PROBLEM TO SOLVE ::
Lines from the one containing "Add to cart (180, 2521)" through the last line of the data below are to be returned exactly; leave out the rest.

== MATERIAL TO PROCESS

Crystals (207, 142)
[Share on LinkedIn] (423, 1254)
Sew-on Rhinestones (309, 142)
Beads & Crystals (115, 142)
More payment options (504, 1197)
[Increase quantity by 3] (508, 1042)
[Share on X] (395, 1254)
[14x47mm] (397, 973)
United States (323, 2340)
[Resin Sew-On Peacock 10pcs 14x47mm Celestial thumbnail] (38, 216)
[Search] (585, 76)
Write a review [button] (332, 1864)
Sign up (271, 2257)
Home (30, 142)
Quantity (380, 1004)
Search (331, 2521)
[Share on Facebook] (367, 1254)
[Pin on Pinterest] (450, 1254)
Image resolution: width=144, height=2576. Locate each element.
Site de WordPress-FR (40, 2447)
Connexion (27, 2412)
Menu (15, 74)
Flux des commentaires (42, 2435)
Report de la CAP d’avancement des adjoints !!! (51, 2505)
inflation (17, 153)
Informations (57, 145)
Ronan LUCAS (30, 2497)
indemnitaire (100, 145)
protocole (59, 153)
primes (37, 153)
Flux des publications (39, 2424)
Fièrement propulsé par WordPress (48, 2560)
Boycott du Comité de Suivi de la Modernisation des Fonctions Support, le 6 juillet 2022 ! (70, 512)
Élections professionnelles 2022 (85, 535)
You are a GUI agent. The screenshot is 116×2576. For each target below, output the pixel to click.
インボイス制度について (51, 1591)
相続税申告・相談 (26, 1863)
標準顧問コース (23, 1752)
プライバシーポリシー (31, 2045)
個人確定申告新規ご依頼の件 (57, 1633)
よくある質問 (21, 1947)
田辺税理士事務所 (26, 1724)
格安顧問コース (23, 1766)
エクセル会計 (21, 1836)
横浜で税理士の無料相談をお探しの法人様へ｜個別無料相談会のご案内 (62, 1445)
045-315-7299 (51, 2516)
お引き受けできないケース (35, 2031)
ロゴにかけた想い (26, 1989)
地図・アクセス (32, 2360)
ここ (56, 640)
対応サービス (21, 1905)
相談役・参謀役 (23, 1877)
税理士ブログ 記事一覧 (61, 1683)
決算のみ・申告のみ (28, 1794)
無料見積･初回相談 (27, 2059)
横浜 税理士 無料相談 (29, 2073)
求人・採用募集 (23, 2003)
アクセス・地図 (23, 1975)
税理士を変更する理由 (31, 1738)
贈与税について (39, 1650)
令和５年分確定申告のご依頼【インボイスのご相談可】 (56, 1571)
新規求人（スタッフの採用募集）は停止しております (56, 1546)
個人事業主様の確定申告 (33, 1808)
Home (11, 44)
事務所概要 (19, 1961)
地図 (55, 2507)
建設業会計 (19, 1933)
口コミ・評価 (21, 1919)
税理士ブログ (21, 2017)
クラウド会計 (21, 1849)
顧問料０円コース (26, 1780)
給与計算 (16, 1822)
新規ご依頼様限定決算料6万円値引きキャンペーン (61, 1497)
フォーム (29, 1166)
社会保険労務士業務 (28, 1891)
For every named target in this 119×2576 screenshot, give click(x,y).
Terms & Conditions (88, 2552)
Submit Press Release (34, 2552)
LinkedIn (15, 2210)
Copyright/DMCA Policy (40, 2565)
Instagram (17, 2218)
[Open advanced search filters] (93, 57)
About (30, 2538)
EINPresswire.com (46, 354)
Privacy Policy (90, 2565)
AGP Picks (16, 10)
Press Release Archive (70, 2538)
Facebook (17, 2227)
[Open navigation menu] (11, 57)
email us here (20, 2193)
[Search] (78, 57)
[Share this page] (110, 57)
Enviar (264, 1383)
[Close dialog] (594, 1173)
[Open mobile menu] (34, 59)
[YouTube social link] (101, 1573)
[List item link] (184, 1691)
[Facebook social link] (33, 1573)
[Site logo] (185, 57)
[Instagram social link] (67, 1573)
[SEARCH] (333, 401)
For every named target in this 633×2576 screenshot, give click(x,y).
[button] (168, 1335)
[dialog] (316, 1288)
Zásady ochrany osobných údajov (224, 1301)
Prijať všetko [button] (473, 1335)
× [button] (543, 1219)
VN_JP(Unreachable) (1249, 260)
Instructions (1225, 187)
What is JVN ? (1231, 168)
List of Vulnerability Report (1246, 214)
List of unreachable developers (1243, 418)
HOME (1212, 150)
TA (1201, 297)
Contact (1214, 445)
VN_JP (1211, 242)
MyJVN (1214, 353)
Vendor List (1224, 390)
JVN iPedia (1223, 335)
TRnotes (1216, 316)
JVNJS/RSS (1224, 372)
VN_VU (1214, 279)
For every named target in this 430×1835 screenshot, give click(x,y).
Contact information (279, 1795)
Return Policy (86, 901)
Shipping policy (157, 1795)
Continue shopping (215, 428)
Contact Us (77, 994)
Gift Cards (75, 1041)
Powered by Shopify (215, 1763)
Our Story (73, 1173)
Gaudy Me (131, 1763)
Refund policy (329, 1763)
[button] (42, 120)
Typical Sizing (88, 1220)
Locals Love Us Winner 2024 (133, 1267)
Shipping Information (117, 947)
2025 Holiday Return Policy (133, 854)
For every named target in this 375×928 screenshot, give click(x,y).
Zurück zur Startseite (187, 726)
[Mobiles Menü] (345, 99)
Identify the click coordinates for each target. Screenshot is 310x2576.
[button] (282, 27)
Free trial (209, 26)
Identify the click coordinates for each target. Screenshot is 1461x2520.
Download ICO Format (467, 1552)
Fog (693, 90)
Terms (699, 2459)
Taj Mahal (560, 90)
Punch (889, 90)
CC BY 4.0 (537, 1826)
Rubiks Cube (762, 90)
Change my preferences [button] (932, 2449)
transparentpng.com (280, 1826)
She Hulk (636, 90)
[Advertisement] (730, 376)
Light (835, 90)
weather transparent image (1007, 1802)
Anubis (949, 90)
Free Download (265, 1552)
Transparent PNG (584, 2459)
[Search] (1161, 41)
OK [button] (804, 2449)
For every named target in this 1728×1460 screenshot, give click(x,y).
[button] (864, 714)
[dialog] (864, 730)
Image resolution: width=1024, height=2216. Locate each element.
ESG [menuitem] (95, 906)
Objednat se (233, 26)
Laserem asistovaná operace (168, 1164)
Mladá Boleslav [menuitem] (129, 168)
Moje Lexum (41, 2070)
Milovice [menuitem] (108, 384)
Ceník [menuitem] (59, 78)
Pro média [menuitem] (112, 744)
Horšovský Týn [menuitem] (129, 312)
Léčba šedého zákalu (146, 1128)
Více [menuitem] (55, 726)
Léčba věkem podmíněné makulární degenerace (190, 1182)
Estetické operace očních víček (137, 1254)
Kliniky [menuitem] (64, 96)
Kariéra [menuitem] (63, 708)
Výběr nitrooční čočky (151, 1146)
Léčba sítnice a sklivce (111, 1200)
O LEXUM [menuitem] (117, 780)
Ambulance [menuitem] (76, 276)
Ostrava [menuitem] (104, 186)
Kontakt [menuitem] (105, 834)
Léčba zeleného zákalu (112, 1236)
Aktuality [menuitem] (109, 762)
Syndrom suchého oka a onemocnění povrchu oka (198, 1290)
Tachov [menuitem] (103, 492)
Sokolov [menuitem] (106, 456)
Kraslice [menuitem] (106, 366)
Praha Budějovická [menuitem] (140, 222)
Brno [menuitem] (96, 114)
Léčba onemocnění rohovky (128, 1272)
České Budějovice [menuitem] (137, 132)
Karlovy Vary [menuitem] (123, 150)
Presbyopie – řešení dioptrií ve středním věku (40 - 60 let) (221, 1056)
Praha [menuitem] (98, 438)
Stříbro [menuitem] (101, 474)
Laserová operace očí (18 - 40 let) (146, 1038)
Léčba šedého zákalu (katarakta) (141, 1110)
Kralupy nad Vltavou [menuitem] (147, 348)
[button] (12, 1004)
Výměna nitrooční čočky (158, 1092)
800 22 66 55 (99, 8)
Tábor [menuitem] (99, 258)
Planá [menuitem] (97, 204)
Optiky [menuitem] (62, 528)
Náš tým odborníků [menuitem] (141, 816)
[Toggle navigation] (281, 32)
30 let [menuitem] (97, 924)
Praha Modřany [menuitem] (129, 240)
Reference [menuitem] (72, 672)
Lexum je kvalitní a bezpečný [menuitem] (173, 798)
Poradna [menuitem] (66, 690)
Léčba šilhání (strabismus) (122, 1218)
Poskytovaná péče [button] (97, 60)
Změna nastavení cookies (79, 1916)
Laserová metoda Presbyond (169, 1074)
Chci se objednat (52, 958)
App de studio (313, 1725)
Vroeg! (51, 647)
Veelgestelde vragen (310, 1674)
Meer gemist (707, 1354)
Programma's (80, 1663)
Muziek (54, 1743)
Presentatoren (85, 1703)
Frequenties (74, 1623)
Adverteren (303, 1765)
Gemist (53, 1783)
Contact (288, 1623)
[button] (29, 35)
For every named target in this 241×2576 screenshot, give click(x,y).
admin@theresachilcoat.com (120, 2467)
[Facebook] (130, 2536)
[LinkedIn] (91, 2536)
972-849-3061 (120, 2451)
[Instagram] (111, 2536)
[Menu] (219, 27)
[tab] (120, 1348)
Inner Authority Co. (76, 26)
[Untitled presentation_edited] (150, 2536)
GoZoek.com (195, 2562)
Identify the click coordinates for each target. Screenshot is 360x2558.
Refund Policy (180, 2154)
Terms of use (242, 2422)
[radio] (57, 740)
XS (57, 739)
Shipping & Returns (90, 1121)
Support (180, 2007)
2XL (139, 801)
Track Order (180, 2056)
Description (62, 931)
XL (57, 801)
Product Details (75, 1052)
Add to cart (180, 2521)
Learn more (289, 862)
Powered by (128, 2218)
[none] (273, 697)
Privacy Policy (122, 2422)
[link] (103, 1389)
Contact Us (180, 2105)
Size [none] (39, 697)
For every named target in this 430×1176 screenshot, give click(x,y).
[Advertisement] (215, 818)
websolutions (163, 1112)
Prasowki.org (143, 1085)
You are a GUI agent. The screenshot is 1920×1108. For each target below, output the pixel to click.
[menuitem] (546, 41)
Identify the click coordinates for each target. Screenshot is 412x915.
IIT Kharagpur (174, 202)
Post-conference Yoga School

====

WRITTEN SOLUTION ::
Add to cart (180, 2521)
Learn more (289, 862)
Powered by (128, 2218)
[none] (273, 697)
Privacy Policy (122, 2422)
[link] (103, 1389)
Contact Us (180, 2105)
Size [none] (39, 697)
For every named target in this 430×1176 screenshot, give click(x,y).
[Advertisement] (215, 818)
websolutions (163, 1112)
Prasowki.org (143, 1085)
You are a GUI agent. The screenshot is 1920×1108. For each target below, output the pixel to click.
[menuitem] (546, 41)
Identify the click coordinates for each target. Screenshot is 412x915.
IIT Kharagpur (174, 202)
Post-conference Yoga School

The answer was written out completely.